* [DATASET RECORDS]
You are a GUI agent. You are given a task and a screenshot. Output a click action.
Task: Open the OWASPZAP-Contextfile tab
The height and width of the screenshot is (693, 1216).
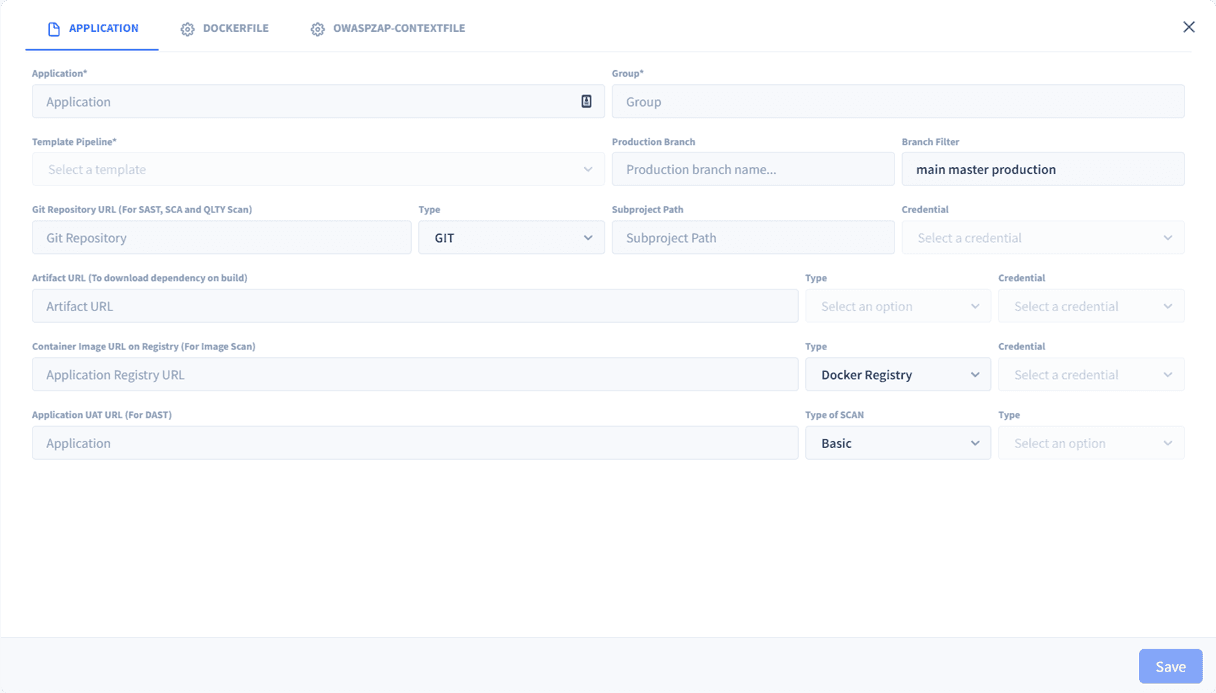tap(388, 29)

==

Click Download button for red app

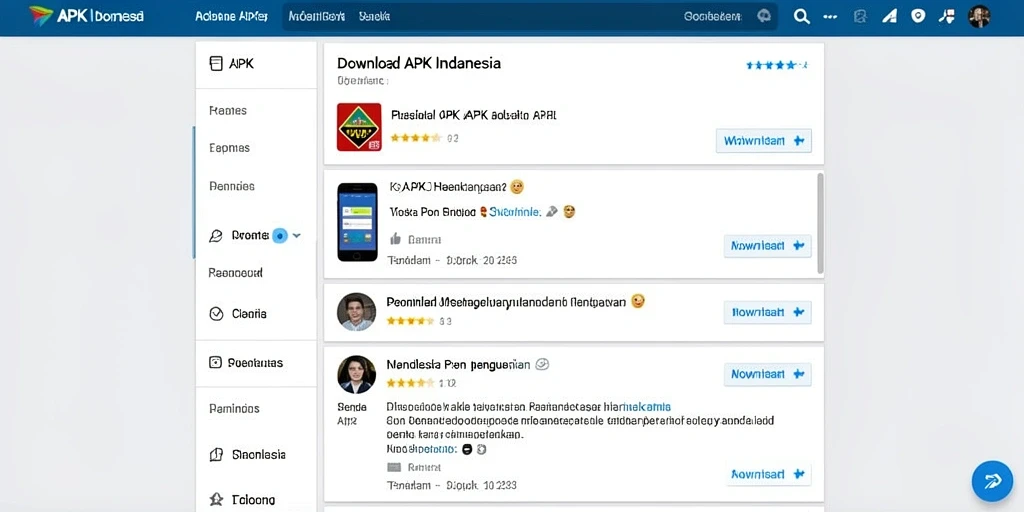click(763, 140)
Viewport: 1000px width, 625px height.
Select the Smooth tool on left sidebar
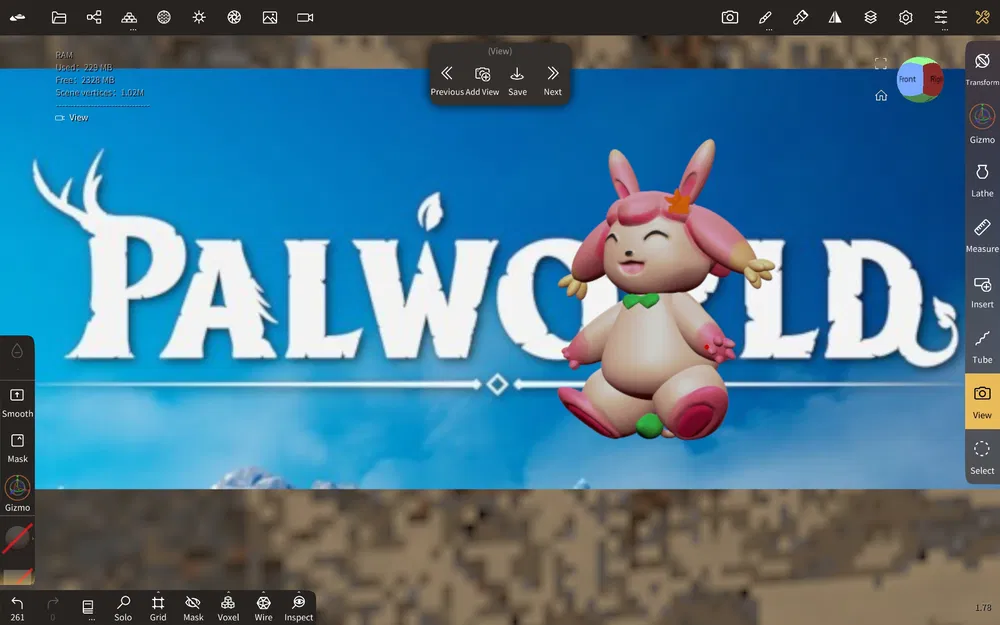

==

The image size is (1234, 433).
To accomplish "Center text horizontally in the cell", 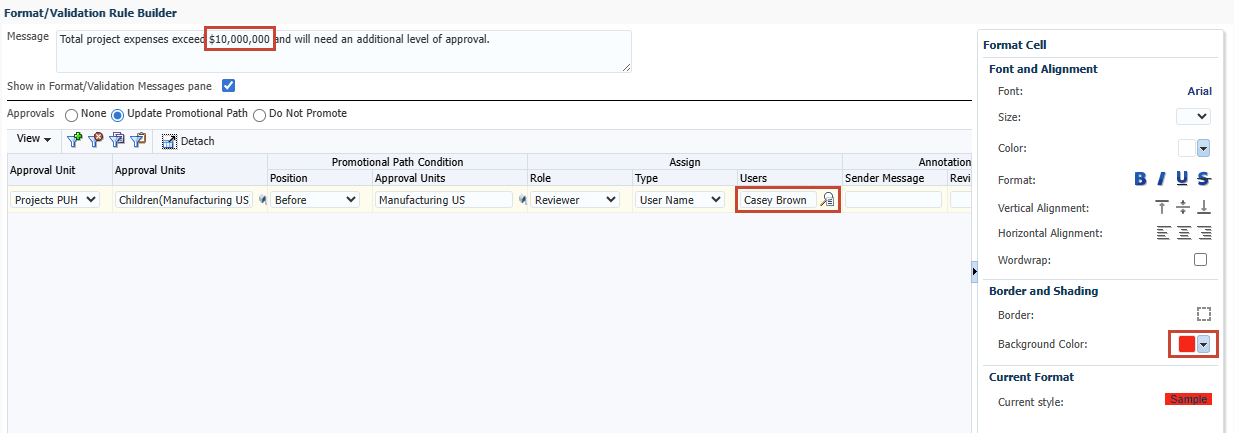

* [AIM OF THE EXERCISE] Working from the material above, restate word for word the lines between the line with "Viewport: 1000px width, 625px height." and the line with "Select the Smooth tool on left sidebar", both included, and only those.

* [WORKED SOLUTION]
Viewport: 1000px width, 625px height.
Select the Smooth tool on left sidebar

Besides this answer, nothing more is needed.